La fermeture d’un salon de coiffure à Villeneuve-sur-Aisne est une épreuve difficile pour les salariés concernés, mais elle ouvre aussi des opportunités de reconversion professionnelle. Grâce aux dispositifs existants – CPF, ARE, aides régionales, formations certifiantes – il est possible de se former, de créer son entreprise ou de se réorienter vers des secteurs porteurs.

Pour maximiser vos chances de réussite, agissez rapidement : inscrivez-vous à Pôle Emploi, réalisez un bilan de compétences, explorez les formations éligibles au CPF et contactez les structures locales d’accompagnement. Villeneuve-sur-Aisne, comme d’autres communes de l’Aisne, dispose de ressources pour vous soutenir dans cette transition.

N’hésitez pas à solliciter l’aide des Maisons de l’Emploi, des Chambres de Métiers ou des réseaux d’accompagnement pour concrétiser votre projet. Une reconversion réussie commence par une bonne préparation et une mobilisation de tous les leviers disponibles.

Questions fréquentes

Quels sont mes droits en cas de licenciement économique après la fermeture de mon salon de coiffure ?

Vous bénéficiez d’un préavis, d’une indemnité de licenciement (calculée selon votre ancienneté) et d’une attestation Pôle Emploi pour prétendre à l’Allocation de Retour à l’Emploi (ARE). L’employeur doit respecter une procédure stricte, incluant un entretien préalable. Pour plus d’informations, consultez le Code du travail ou le site Service-Public.fr.

Puis-je utiliser mon CPF pour me former après un licenciement ?

Oui. Votre Compte Personnel de Formation (CPF) reste actif même après un licenciement. Vous pouvez l’utiliser pour financer des formations certifiantes éligibles, comme un CAP Coiffure, une formation en gestion d’entreprise ou en bien-être. Consultez votre solde et les formations disponibles sur Mon Compte Formation.

Quelles aides financières puis-je obtenir pour une reconversion professionnelle ?

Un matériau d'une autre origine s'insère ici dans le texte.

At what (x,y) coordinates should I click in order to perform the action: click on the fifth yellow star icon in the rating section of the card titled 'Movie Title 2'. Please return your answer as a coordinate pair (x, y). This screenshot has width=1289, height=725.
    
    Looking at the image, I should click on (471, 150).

Plusieurs dispositifs sont accessibles : Allocation de Retour à l’Emploi (ARE) via Pôle Emploi (sous conditions), Chèque reconversion ou aides à la création d’entreprise via la Région Hauts-de-France, ACRE (exonération partielle de charges sociales) pour les créateurs d’entreprise, RSA ou Prime d’Activité (selon vos ressources).

Comment savoir si une formation est éligible au CPF ?

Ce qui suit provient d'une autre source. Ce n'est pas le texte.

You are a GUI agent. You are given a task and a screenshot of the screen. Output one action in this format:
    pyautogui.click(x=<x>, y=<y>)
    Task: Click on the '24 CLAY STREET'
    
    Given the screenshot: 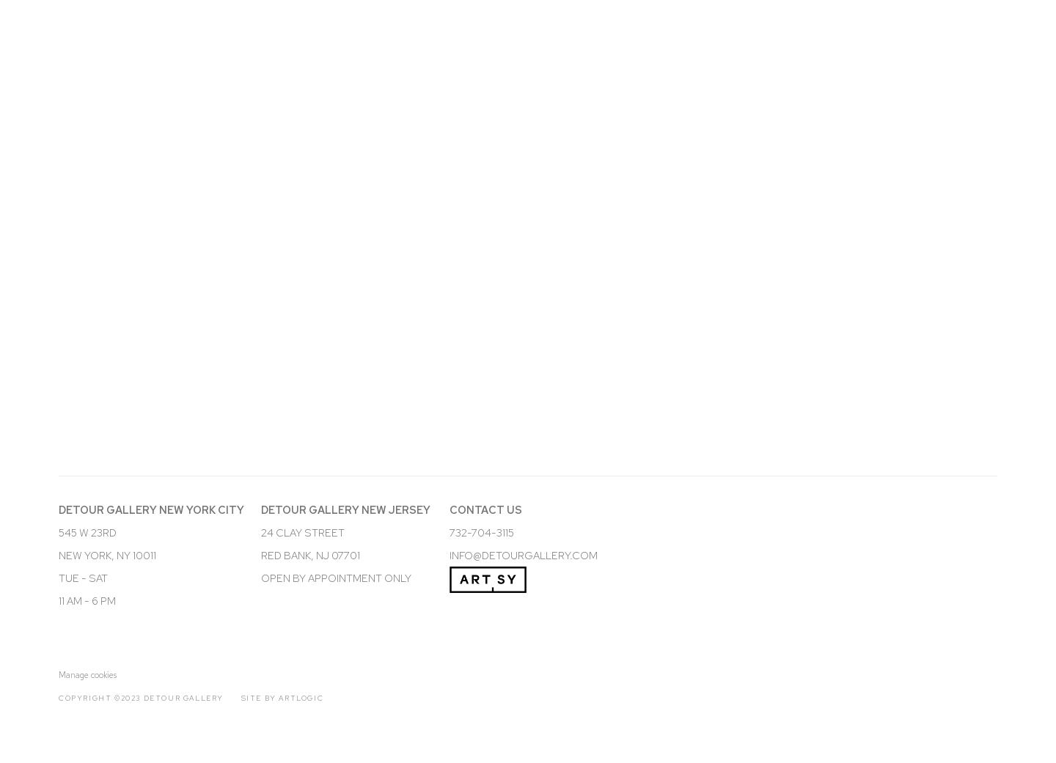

Une formation est éligible au CPF si elle est certifiante et reconnue par l’État. Pour vérifier son éligibilité, consultez le moteur de recherche du CPF ou le site France Compétences. Les organismes labellisés Qualiopi garantissent la qualité des formations proposées.

Quels secteurs sont porteurs pour une reconversion après la coiffure ?

Les secteurs en croissance incluent la coiffure et esthétique (CAP, BP, formations spécialisées), le bien-être et spa (massage, réflexologie), la gestion d’entreprise (marketing, comptabilité), le numérique (création de site web, réseaux sociaux) et l’artisanat (décoration, couture, bijouterie).

Comment créer mon entreprise après un licenciement ?

Pour créer votre entreprise : validez votre projet via une étude de marché, choisissez un statut (micro-entrepreneur, SASU, etc.), financez votre projet via votre CPF, l’ACRE ou des prêts régionaux, immatriculez-vous en ligne via guichet-entreprises.fr et bénéficiez d’un accompagnement via les Chambres de Métiers ou les réseaux d’aide (BGE, Adie).